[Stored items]
----------------
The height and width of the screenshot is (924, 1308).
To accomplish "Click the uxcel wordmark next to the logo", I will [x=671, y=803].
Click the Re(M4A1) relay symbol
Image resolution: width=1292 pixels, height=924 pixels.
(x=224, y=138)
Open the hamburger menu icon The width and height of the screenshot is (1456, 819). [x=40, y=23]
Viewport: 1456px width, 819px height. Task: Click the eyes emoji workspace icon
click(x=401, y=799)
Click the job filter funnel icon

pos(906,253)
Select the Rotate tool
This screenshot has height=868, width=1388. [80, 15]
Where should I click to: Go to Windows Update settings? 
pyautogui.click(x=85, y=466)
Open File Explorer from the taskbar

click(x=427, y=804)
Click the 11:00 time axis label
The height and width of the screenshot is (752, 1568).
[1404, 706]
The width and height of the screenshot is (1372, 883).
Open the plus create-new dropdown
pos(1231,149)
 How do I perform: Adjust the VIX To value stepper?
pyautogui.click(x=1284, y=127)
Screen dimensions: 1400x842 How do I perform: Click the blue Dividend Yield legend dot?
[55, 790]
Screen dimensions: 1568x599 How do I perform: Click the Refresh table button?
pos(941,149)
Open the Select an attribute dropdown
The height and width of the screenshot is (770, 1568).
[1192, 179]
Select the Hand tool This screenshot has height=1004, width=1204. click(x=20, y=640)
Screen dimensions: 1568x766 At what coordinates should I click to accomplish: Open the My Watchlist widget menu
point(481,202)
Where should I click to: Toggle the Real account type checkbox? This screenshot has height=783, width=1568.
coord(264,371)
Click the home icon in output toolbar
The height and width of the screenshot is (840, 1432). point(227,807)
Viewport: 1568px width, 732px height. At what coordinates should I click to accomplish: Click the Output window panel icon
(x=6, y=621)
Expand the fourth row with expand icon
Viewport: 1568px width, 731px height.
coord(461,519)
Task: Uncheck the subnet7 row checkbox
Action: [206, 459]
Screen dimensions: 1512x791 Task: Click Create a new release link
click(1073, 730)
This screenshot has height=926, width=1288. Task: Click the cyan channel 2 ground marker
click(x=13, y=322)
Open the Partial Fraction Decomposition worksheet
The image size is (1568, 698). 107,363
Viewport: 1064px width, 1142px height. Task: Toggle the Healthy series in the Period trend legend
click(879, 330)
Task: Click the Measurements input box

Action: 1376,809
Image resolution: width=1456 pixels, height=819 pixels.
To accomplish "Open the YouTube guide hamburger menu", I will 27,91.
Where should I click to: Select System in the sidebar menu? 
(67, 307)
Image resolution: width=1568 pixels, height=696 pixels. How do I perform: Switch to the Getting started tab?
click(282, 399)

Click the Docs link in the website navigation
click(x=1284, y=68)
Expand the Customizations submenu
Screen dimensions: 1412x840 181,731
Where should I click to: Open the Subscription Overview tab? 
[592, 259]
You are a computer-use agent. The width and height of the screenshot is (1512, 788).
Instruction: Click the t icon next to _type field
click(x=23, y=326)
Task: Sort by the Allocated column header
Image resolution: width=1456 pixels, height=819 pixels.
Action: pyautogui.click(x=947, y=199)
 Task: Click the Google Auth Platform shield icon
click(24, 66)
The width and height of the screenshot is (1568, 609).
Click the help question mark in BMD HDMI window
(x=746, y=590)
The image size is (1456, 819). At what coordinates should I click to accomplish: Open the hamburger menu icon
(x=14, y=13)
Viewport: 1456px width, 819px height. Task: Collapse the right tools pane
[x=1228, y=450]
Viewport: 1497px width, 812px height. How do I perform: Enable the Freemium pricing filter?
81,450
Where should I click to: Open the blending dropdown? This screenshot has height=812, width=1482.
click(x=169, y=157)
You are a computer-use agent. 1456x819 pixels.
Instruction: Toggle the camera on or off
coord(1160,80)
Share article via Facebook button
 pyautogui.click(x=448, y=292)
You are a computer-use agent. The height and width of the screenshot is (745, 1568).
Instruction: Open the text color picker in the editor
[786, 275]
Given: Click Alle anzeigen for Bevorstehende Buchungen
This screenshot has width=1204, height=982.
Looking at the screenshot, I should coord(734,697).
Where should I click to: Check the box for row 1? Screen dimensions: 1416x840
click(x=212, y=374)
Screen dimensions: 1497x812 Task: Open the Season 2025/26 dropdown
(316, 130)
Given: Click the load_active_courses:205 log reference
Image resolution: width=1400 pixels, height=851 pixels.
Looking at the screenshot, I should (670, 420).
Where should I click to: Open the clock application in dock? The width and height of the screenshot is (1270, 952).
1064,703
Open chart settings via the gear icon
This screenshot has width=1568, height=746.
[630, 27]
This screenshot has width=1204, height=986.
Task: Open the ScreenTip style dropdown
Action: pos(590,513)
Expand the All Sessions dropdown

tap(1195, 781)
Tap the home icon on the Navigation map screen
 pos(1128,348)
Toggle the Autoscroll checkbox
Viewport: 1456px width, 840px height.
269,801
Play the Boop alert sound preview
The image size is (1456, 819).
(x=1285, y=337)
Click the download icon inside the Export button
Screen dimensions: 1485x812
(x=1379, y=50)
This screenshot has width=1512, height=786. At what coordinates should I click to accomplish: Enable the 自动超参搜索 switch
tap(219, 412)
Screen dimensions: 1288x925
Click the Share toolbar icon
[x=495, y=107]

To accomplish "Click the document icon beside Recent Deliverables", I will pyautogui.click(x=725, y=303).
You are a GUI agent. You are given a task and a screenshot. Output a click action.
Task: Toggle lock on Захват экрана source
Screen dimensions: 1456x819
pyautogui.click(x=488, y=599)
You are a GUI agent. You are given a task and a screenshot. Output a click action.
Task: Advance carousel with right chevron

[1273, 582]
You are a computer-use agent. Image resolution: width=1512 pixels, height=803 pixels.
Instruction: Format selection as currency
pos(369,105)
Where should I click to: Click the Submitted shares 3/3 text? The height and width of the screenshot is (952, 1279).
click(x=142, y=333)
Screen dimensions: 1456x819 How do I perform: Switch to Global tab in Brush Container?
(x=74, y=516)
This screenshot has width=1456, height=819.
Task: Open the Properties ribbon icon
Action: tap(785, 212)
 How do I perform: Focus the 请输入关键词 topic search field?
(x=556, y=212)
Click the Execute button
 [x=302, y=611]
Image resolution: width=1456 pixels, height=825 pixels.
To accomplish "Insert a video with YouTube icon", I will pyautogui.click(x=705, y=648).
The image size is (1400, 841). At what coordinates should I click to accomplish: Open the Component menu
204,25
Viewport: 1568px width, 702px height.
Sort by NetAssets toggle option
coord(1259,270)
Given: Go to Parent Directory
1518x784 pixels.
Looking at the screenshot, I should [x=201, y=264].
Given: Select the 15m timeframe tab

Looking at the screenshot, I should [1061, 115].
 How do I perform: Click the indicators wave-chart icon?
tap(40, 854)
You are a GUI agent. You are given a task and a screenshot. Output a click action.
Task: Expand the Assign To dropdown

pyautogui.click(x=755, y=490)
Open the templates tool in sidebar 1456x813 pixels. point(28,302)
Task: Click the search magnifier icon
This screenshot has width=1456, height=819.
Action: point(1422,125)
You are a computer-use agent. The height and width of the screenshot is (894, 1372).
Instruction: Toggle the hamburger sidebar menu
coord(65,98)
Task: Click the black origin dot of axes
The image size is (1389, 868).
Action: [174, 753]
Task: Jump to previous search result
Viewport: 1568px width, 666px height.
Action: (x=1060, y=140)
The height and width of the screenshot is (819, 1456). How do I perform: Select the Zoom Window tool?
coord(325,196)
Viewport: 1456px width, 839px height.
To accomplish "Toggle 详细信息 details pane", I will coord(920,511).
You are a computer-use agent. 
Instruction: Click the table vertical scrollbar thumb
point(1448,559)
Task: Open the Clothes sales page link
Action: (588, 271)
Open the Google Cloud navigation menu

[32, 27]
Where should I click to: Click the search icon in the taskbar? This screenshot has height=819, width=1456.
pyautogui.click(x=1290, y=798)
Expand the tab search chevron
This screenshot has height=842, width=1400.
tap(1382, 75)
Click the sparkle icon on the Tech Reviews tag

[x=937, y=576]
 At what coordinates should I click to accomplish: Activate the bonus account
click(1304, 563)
----------------
■ EXERCISE GOAL
Your answer should be the lines of the records that hold the string "YouTube".

■ TASK SOLUTION
To accomplish "Open the YouTube guide hamburger menu", I will 27,91.
To accomplish "Insert a video with YouTube icon", I will pyautogui.click(x=705, y=648).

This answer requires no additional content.